**What is needed**
Among the records below, find the lines containing "green" and state only how many there are.

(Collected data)

»»

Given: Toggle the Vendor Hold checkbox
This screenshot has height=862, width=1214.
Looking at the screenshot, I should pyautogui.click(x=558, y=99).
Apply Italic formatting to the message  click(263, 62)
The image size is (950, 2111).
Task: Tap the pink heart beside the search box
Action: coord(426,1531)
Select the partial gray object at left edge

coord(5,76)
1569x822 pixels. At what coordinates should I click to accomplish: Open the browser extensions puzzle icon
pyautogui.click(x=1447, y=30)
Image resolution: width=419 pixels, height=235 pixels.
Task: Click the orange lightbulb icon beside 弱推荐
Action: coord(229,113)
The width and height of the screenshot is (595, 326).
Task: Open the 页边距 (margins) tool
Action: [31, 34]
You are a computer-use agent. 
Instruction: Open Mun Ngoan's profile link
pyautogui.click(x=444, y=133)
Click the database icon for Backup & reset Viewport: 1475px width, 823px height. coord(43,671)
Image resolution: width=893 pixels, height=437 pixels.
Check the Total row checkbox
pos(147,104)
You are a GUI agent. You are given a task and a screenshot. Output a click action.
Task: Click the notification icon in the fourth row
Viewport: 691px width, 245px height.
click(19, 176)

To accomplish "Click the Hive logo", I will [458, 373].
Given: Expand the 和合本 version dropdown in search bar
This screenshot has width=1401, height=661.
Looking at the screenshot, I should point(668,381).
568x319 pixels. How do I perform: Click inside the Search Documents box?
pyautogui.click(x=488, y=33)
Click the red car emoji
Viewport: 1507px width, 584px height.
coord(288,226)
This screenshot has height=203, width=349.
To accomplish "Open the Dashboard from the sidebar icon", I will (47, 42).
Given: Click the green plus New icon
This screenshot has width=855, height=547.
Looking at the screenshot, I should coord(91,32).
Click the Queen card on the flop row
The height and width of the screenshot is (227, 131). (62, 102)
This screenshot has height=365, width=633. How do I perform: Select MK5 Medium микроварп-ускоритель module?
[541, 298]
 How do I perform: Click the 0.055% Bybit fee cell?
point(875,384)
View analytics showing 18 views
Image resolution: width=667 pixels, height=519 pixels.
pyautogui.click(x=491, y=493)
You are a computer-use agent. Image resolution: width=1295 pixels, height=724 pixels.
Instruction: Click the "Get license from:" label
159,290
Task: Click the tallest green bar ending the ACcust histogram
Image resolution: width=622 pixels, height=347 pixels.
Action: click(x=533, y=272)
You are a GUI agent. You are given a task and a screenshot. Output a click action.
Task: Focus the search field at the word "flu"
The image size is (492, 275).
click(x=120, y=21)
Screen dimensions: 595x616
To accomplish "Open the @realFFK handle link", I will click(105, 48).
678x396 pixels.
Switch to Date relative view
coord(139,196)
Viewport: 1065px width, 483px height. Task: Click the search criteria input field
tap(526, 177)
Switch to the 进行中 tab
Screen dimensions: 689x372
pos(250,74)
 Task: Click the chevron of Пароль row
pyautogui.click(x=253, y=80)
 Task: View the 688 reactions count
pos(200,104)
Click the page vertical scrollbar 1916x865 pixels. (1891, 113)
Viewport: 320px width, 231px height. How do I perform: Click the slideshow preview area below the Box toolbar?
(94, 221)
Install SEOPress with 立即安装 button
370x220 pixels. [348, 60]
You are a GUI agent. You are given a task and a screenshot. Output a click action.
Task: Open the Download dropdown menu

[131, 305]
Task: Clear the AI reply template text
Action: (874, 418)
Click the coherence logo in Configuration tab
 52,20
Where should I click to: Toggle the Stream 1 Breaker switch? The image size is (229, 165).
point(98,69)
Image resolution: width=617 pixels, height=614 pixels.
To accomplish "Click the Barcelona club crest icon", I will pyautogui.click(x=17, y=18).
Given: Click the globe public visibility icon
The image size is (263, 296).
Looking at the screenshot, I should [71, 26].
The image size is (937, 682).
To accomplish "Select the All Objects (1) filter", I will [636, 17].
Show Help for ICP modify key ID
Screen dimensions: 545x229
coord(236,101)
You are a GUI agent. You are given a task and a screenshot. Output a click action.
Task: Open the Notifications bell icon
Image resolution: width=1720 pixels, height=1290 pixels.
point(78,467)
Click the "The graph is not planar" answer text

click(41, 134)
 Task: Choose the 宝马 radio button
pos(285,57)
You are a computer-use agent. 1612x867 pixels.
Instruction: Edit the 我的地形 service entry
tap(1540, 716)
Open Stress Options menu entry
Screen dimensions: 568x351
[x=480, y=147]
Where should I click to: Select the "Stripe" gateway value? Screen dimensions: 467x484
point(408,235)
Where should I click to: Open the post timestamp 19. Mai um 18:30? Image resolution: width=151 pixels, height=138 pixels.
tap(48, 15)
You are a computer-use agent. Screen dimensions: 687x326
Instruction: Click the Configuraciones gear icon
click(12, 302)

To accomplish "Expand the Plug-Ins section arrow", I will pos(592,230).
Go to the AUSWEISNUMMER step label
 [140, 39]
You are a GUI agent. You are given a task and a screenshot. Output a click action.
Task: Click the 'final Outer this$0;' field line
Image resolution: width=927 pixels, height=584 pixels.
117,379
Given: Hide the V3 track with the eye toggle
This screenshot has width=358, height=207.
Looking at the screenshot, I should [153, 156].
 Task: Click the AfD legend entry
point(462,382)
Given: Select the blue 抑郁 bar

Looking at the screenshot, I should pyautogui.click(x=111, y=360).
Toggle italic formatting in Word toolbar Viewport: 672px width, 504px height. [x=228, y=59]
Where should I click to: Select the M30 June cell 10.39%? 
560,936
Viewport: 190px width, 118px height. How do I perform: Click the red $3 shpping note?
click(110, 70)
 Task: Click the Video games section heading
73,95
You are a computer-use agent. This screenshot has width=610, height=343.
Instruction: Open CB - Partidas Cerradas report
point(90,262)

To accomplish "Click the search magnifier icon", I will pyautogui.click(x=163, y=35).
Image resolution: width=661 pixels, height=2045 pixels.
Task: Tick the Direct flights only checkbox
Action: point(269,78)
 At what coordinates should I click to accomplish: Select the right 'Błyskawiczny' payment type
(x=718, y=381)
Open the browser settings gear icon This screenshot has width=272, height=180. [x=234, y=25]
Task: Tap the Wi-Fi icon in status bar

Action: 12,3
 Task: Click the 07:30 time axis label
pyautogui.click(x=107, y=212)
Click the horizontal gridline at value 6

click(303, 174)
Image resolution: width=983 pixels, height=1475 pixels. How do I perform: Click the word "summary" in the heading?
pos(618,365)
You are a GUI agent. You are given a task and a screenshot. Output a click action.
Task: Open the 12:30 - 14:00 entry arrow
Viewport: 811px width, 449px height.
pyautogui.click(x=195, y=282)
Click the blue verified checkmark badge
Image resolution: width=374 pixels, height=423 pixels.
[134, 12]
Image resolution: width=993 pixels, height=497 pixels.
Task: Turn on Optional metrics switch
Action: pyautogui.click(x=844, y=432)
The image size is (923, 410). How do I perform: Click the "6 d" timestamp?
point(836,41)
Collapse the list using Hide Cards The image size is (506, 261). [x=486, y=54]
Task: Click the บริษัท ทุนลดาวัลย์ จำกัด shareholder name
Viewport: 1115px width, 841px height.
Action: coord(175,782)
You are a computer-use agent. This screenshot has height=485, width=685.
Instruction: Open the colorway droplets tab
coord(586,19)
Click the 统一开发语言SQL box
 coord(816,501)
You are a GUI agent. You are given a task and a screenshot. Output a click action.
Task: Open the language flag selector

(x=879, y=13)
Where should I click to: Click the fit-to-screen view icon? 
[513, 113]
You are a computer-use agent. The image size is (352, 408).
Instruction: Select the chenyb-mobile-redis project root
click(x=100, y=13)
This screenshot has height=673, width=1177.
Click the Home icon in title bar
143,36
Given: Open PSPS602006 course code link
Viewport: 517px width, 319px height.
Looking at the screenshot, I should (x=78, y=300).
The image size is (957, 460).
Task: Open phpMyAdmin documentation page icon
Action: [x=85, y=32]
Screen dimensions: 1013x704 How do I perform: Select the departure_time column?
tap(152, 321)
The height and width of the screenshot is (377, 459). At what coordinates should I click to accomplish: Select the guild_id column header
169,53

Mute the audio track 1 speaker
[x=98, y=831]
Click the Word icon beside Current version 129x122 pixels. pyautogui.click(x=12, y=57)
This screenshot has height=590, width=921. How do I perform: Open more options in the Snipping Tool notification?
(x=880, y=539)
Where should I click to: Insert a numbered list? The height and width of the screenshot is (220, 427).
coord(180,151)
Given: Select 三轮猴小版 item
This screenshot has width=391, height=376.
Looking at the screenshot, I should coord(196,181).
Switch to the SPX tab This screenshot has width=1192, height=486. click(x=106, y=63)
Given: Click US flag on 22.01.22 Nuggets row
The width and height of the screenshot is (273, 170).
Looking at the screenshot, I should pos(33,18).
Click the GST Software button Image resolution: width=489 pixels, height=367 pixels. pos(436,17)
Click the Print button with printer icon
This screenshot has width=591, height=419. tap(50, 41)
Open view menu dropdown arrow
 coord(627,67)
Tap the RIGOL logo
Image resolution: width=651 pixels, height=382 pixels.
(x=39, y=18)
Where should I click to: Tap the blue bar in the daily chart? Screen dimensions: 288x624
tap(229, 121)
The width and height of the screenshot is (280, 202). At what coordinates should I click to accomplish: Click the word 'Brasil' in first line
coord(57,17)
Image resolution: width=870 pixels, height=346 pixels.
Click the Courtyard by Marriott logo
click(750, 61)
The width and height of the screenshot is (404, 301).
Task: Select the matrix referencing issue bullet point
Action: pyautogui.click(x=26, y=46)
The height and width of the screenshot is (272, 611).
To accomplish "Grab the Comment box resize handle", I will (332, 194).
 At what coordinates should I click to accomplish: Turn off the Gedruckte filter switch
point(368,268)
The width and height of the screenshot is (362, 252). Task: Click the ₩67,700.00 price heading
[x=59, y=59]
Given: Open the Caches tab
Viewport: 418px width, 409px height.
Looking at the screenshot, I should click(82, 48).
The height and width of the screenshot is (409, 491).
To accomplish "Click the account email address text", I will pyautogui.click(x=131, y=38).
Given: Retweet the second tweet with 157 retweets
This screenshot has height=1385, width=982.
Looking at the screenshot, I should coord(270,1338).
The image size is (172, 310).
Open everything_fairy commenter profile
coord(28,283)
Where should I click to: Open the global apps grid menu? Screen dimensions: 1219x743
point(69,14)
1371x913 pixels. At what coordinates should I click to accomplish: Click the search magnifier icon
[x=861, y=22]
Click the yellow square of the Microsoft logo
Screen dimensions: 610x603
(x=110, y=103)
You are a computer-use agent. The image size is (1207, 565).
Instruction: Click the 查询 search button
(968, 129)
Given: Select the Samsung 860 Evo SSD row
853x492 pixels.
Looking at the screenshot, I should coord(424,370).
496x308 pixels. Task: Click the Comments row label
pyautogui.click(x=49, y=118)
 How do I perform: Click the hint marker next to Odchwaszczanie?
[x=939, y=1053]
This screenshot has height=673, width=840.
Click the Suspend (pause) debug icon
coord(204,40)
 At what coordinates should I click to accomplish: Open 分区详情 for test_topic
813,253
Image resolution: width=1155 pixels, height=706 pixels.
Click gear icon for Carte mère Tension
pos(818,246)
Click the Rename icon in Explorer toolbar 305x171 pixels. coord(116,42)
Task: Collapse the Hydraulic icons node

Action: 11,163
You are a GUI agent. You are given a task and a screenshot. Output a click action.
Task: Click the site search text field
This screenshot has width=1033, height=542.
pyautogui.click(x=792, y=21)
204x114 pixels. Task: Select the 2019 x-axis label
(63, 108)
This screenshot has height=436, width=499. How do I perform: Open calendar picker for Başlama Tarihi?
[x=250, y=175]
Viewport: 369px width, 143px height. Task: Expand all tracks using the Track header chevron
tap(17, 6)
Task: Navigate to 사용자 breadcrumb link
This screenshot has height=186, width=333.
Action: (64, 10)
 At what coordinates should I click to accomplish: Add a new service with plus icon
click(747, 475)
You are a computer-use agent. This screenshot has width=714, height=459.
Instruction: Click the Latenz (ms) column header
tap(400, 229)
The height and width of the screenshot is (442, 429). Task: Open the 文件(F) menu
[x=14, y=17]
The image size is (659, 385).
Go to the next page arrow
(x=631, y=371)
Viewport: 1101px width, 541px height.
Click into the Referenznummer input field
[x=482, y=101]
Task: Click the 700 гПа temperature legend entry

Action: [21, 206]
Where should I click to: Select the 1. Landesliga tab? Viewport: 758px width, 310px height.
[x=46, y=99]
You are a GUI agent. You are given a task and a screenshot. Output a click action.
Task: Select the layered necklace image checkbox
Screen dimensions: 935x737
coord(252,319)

««

**Reply**
2